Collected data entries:
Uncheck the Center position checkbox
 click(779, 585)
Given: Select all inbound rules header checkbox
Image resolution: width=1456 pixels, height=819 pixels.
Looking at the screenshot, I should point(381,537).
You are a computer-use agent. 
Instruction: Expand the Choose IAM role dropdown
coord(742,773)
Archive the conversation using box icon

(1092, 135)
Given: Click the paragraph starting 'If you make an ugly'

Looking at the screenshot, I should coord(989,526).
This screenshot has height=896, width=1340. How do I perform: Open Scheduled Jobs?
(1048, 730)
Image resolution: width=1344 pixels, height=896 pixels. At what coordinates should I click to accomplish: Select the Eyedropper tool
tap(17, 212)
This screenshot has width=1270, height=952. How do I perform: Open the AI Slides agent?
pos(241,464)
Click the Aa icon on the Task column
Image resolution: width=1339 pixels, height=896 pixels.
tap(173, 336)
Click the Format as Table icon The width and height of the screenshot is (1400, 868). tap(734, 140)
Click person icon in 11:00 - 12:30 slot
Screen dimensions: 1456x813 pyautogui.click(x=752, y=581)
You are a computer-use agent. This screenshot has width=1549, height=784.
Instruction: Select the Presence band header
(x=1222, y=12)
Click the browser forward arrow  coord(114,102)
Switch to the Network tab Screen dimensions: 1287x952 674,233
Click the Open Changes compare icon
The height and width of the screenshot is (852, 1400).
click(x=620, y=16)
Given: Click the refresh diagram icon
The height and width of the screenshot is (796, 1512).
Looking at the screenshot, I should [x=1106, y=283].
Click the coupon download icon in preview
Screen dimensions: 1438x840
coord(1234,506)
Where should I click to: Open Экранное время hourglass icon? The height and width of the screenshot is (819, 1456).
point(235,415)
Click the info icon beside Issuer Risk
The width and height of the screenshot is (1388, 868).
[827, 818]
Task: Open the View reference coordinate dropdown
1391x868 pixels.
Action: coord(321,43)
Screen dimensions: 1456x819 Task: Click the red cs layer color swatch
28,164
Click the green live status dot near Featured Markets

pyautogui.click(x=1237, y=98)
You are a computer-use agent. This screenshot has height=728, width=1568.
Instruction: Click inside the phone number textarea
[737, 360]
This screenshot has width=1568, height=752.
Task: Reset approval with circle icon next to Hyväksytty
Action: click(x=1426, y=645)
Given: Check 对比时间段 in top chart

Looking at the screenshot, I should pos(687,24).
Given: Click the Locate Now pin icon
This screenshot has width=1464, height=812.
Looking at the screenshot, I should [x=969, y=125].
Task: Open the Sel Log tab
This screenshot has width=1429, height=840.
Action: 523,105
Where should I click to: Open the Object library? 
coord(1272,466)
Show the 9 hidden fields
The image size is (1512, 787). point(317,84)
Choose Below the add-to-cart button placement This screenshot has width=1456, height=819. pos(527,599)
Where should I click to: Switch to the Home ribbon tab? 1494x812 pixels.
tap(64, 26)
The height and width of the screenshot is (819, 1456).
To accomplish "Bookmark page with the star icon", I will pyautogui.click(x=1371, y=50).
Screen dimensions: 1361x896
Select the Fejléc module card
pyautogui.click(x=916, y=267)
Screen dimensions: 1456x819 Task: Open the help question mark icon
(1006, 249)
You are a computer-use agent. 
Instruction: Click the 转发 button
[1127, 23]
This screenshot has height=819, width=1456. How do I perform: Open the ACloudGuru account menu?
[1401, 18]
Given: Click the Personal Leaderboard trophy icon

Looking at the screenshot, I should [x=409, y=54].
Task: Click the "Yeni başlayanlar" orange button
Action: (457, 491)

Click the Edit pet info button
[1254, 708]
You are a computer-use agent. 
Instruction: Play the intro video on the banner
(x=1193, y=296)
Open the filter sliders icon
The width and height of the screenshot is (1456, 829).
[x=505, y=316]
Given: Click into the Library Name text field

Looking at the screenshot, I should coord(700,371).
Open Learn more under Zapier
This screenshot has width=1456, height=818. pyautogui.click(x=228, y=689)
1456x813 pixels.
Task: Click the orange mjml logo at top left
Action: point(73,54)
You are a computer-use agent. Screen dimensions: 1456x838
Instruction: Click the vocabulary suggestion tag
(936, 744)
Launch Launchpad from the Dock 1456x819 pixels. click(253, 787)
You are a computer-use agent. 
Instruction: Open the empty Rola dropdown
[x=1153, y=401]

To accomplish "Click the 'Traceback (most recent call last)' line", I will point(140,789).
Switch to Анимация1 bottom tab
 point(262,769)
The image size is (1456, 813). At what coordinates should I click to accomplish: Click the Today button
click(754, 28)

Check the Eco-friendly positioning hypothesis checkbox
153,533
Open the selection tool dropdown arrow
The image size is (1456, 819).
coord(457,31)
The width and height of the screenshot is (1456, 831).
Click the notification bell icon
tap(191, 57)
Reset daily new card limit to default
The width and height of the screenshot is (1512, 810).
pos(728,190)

### TO DO
Reproduce, word for word and in full, only the lines above that start at the line with "Switch to the Network" and run through the line with "Given: Click the refresh diagram icon", both ends included.

### RESULT OF THE TASK
Switch to the Network tab Screen dimensions: 1287x952 674,233
Click the Open Changes compare icon
The height and width of the screenshot is (852, 1400).
click(x=620, y=16)
Given: Click the refresh diagram icon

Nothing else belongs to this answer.